## PROBLEM DETAILS
Working from the entries that follow, transcribe exactly and only the lines from the one with "At what coordinates" through the last, pictures excluded.

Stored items

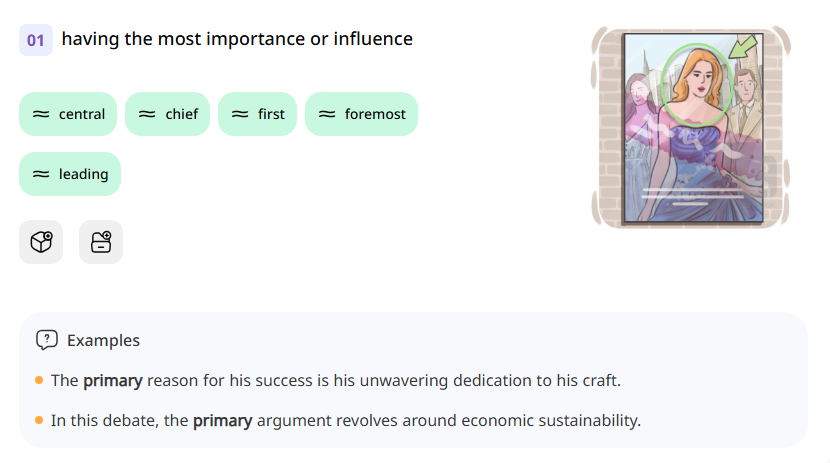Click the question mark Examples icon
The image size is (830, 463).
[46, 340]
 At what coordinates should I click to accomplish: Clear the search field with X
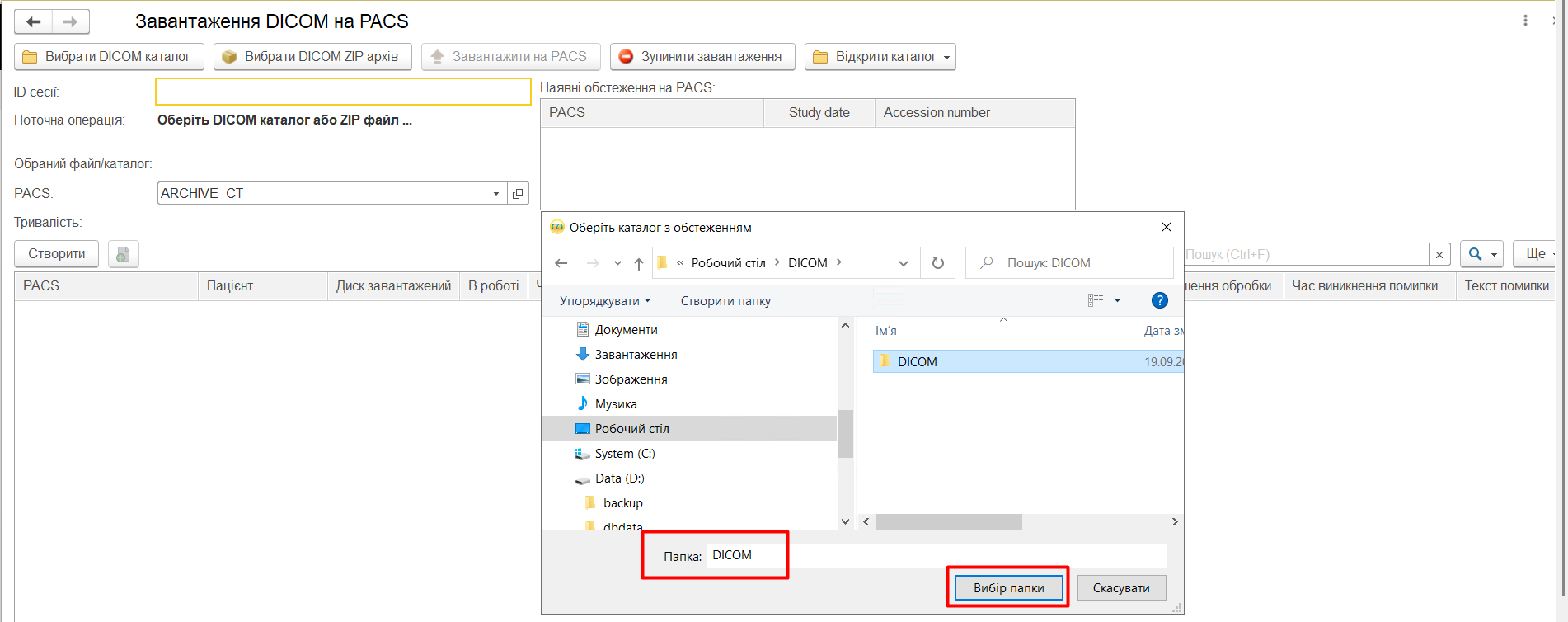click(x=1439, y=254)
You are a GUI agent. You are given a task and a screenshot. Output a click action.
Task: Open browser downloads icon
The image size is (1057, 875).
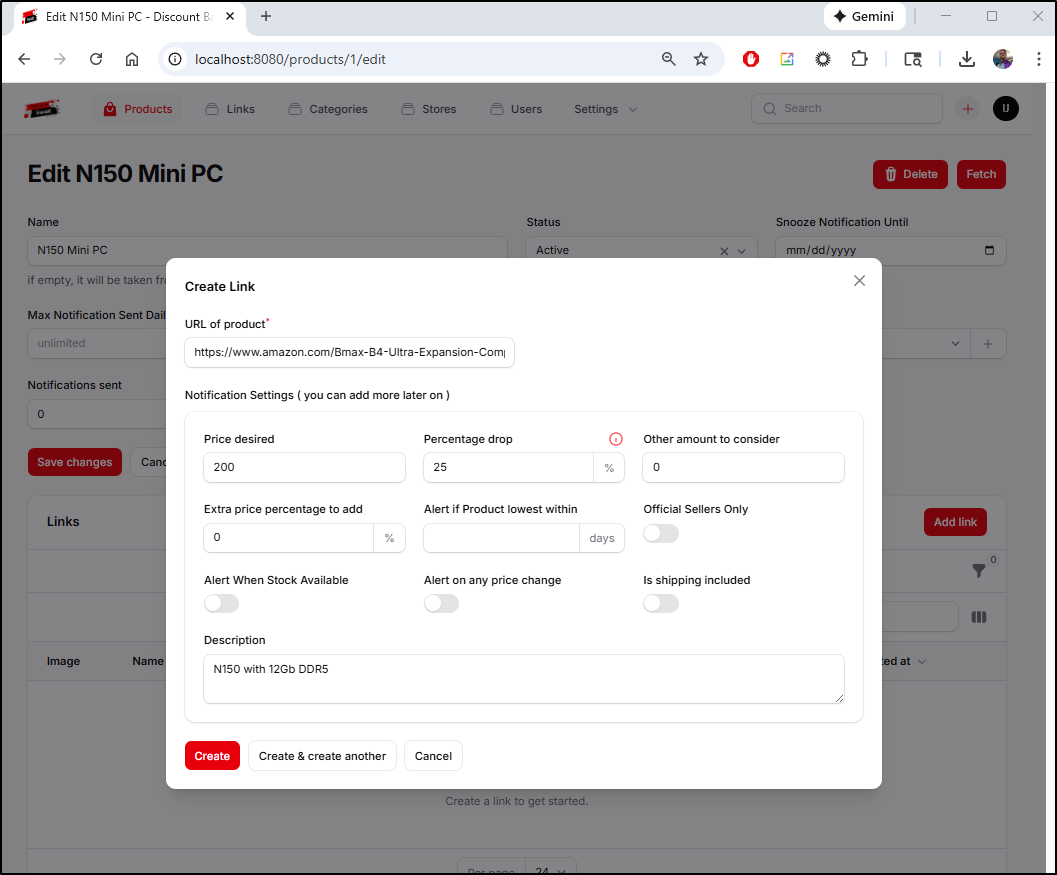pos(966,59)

## SOLUTION TO THE PROBLEM
 At what coordinates should I click to accomplish: Clear the search field with X
click(x=1439, y=254)
You are a GUI agent. You are given a task and a screenshot. Output a click action.
Task: Open browser downloads icon
The image size is (1057, 875).
pos(966,59)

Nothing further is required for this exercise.